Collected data
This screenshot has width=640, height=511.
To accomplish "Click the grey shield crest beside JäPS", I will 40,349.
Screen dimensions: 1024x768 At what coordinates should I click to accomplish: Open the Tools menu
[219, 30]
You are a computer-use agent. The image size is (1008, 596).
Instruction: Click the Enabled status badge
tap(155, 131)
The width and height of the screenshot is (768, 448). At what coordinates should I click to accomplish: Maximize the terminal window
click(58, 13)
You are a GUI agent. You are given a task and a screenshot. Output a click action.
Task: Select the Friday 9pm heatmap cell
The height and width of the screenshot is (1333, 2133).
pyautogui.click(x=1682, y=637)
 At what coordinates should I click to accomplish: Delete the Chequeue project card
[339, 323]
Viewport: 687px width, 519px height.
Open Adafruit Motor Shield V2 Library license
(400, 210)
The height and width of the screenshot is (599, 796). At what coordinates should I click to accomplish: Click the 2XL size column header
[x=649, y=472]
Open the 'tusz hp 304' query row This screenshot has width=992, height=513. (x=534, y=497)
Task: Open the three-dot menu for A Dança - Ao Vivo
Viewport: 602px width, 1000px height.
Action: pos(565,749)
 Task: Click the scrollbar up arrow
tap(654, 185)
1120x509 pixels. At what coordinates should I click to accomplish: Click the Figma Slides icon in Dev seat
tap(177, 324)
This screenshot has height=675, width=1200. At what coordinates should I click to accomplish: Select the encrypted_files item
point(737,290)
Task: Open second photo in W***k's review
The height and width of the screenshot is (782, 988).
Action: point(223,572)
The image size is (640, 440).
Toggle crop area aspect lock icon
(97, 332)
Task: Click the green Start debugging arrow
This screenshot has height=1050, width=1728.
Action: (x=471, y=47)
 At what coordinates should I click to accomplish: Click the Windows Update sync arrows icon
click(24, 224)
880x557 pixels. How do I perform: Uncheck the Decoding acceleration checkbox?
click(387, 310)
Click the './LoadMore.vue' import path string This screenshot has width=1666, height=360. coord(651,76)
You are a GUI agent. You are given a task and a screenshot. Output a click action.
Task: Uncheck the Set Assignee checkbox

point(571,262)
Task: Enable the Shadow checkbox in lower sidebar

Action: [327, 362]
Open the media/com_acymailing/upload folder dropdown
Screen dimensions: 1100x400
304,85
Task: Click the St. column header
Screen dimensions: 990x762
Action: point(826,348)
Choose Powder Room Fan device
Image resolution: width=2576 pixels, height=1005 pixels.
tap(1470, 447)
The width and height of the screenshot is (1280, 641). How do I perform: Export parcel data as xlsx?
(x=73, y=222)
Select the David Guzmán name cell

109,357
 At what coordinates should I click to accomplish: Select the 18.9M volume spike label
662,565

*WHAT YOU HAVE TO DO*: Print all the records precisely.

*RESPONSE FOR THIS EXERCISE*:
This screenshot has width=640, height=511.
To accomplish "Click the grey shield crest beside JäPS", I will 40,349.
Screen dimensions: 1024x768 At what coordinates should I click to accomplish: Open the Tools menu
[219, 30]
You are a computer-use agent. The image size is (1008, 596).
Instruction: Click the Enabled status badge
tap(155, 131)
The width and height of the screenshot is (768, 448). At what coordinates should I click to accomplish: Maximize the terminal window
click(58, 13)
You are a GUI agent. You are given a task and a screenshot. Output a click action.
Task: Select the Friday 9pm heatmap cell
The height and width of the screenshot is (1333, 2133).
pyautogui.click(x=1682, y=637)
 At what coordinates should I click to accomplish: Delete the Chequeue project card
[339, 323]
Viewport: 687px width, 519px height.
Open Adafruit Motor Shield V2 Library license
(400, 210)
The height and width of the screenshot is (599, 796). At what coordinates should I click to accomplish: Click the 2XL size column header
[x=649, y=472]
Open the 'tusz hp 304' query row This screenshot has width=992, height=513. (x=534, y=497)
Task: Open the three-dot menu for A Dança - Ao Vivo
Viewport: 602px width, 1000px height.
Action: pos(565,749)
 Task: Click the scrollbar up arrow
tap(654, 185)
1120x509 pixels. At what coordinates should I click to accomplish: Click the Figma Slides icon in Dev seat
tap(177, 324)
This screenshot has height=675, width=1200. At what coordinates should I click to accomplish: Select the encrypted_files item
point(737,290)
Task: Open second photo in W***k's review
The height and width of the screenshot is (782, 988).
Action: point(223,572)
The image size is (640, 440).
Toggle crop area aspect lock icon
(97, 332)
Task: Click the green Start debugging arrow
This screenshot has height=1050, width=1728.
Action: (x=471, y=47)
 At what coordinates should I click to accomplish: Click the Windows Update sync arrows icon
click(24, 224)
880x557 pixels. How do I perform: Uncheck the Decoding acceleration checkbox?
click(387, 310)
Click the './LoadMore.vue' import path string This screenshot has width=1666, height=360. coord(651,76)
You are a GUI agent. You are given a task and a screenshot. Output a click action.
Task: Uncheck the Set Assignee checkbox

point(571,262)
Task: Enable the Shadow checkbox in lower sidebar

Action: [327, 362]
Open the media/com_acymailing/upload folder dropdown
Screen dimensions: 1100x400
304,85
Task: Click the St. column header
Screen dimensions: 990x762
Action: point(826,348)
Choose Powder Room Fan device
Image resolution: width=2576 pixels, height=1005 pixels.
tap(1470, 447)
The width and height of the screenshot is (1280, 641). How do I perform: Export parcel data as xlsx?
(x=73, y=222)
Select the David Guzmán name cell

109,357
 At what coordinates should I click to accomplish: Select the 18.9M volume spike label
662,565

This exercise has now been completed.